Hablamos, es preciso decirlo, de un sexo de pareja. De un sexo cuidado por el amor de los años. De un sexo con cariño. Nada del sexo de una noche cualquiera, que eso en tiempos de Covid empieza a ser complicado. Hablamos del sexo de Jaime y Cecilia, los protagonistas de ‘Los mojigatos’; dos amantes con nueve años de historias, que son bastantes años y bastantes historias.

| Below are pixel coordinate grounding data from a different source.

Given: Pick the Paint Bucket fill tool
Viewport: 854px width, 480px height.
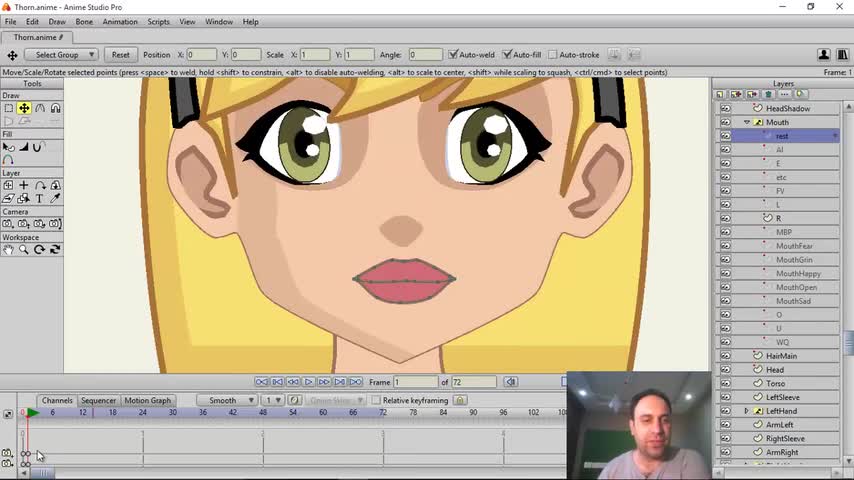Looking at the screenshot, I should [x=8, y=147].

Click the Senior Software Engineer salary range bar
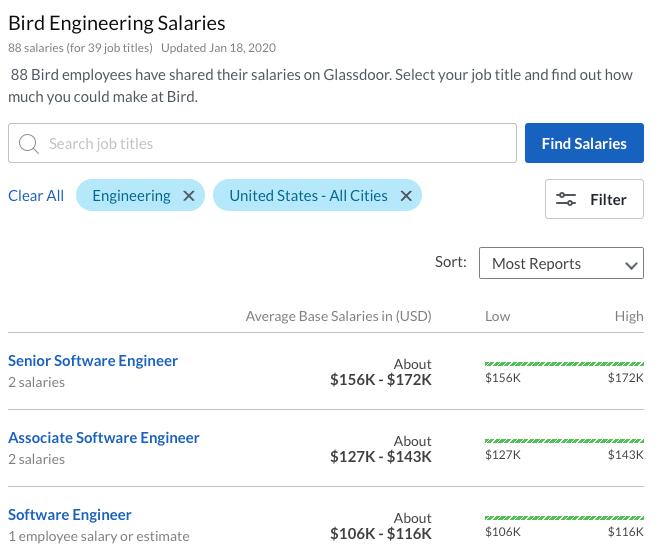[564, 364]
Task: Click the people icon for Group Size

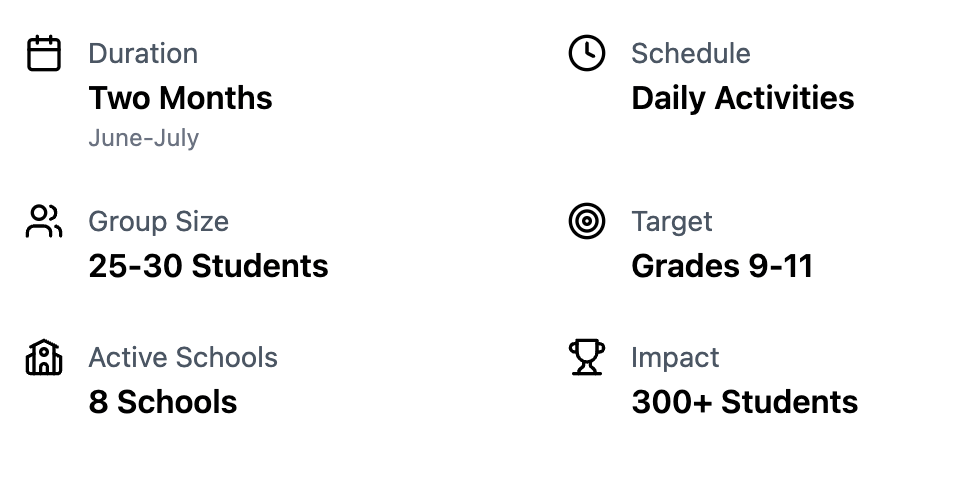Action: click(x=43, y=222)
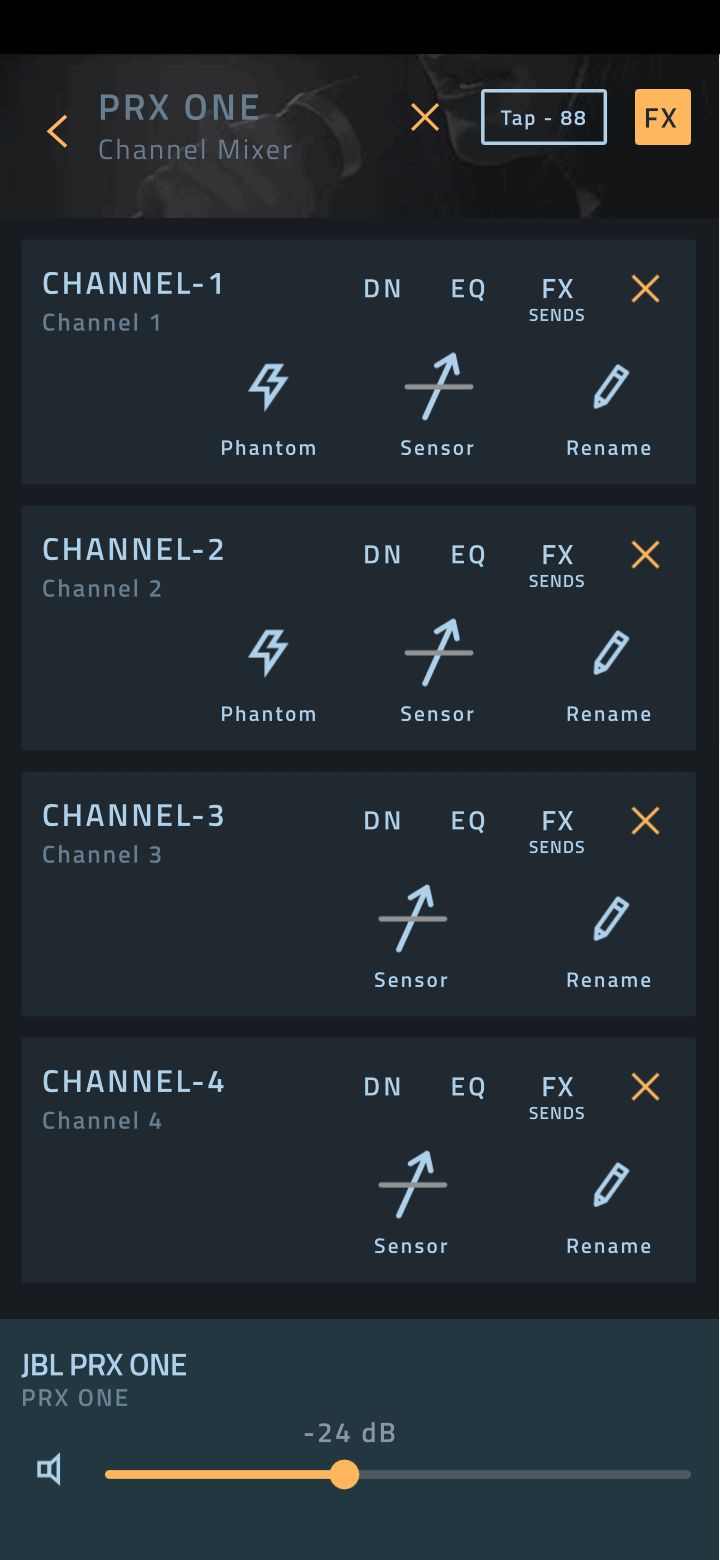Rename Channel-2 with the pencil icon

(610, 654)
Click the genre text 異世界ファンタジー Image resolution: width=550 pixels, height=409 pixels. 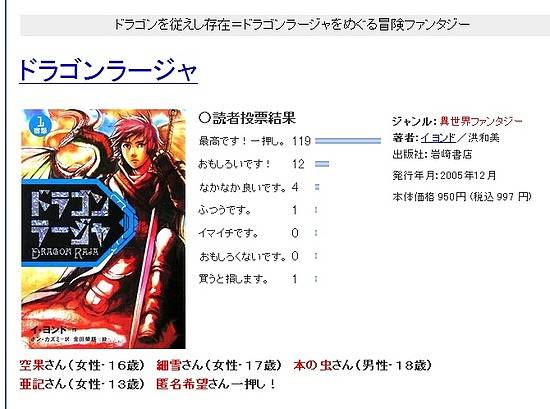coord(481,121)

Es ese tipo de sexo el que quedó al desnudo, y lo hizo con tanto detalle, con tanta ironía, con tanta precisión y tanta verdad, que, con el pudor y el tabú que rodea siempre al sexo por muchos siglos que pasen, seguro que dio pie y chancla, perdón, cancha, a más de una risita y un ‘mea culpa’ por lo ‘bajini’.

 

Y es que las butacas estaban repletas de los espectadores perfectos para entender a estos dos mojigatos; amigas, amigos, solteros, casados, parejas, jóvenes, mayores, intermedios… La inmensa mayoría de ellos capacitados para saber que, a veces, en mitad de una cama se quieren meter pensamientos impuros, hasta con la forma de una factura de luz, que dificultan el tema, que otras veces hay pasados contrarios que se alzan en rebelión para levantar el polvo, que hay momentos en los que los propios amantes ganarían premios de interpretación y que hay otras ocasiones en las que es demasiado tarde para echar a la costumbre de la relación y las vías indirectas no son el camino más apropiado para ir directos al asunto. También, para comprender que el tiempo es salvaje con el instinto.

 

Con un texto lleno de ritmo, complicidad con los espectadores y justamente crítico con el exceso de crítica que envuelve al patriarcado, con un juego de luces que permitía entender en todo momento a quien se dirigían Jaime y Cecilia y una escenografía en espejo vestida por los técnicos en compañía de los intérpretes, que reservaba su espacio y su intimidad a cada uno de los actores, Gabino Diego, en un papel más mojigato, y Cecilia Solaguren, divertidísima, fueron sintiendo el calor del público segoviano hasta aplaudirlo en el tiempo reservado para sus ovaciones. Y es que, a diferencia de lo que ocurre con el sexo, en una comedia siempre se sabe si ha funcionado o no. Y si, encima, por primera vez en muchas funciones –y esto es triste- no suena un teléfono móvil en mitad del acto, el resultado es indudablemente orgásmico.